I have a PySpark dataframe df:
+---------+------------------+
|ceil_temp| test2|
+---------+------------------+
| -1|[6397024, 6425417]|
| 0|[6397024, 6425417]|
| 0|[6397024, 6425417]|
| 0|[6469640, 6531963]|
| 0|[6469640, 6531963]|
| 1|[6469640, 6531963]|
+---------+------------------+
I eventually want to add a new column(final) to this dataframe whose values are elements of list in test2 column based on the index of ceil_temp column. For example: if ceil_temp column has <0 or 0 value in it, final column has the element in the 0th index of test2 column.Something like this:
+---------+------------------+--------
|ceil_temp| test2|final |
+---------+------------------+--------
| -1|[6397024, 6425417]|6397024|
| 0|[6397024, 6425417]|6397024|
| 0|[6397024, 6425417]|6397024|
| 0|[6469640, 6531963]|6469640|
| 0|[6469640, 6531963]|6469640|
| 1|[6469640, 6531963]|6531963|
+---------+------------------+--------
To achieve this, I tried to extract ceil_temp and test2 as lists using flatMap:
m =df.select("ceil_temp").rdd.flatMap(lambda x: x).collect()

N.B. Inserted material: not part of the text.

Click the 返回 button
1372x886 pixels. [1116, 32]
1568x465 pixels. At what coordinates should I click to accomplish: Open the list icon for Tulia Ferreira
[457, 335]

q= df.select("test2").rdd.flatMap(lambda x: x).collect()
l=[]
for i in range(len(num)):
if m[i]<0:
m[i]=0
else:
pass
l.append(q[i][m[i]])
Then converting this list l to a new df and joining it with original dataframe based on row index column that i add based on window function:
w = Window().orderBy()
df=df.withColumn("columnindex", rowNumber().over(w)).
However, the order of the lists extracted by flatMap doesn't seem to remain the same as that of parent dataframe df. I get the following:
m=[-1,0,0,0,0,1]
q=[[6469640, 6531963],[6469640, 6531963],[6469640, 6531963],[6397024, 6425417],[6397024, 6425417],[6397024, 6425417]]
Expected result:
m=[-1,0,0,0,0,1]
q=[[6397024, 6425417],[6397024, 6425417],[6397024, 6425417],[6469640, 6531963],[6469640, 6531963],[6469640, 6531963]]
Please advise on how to achieve the "final" column.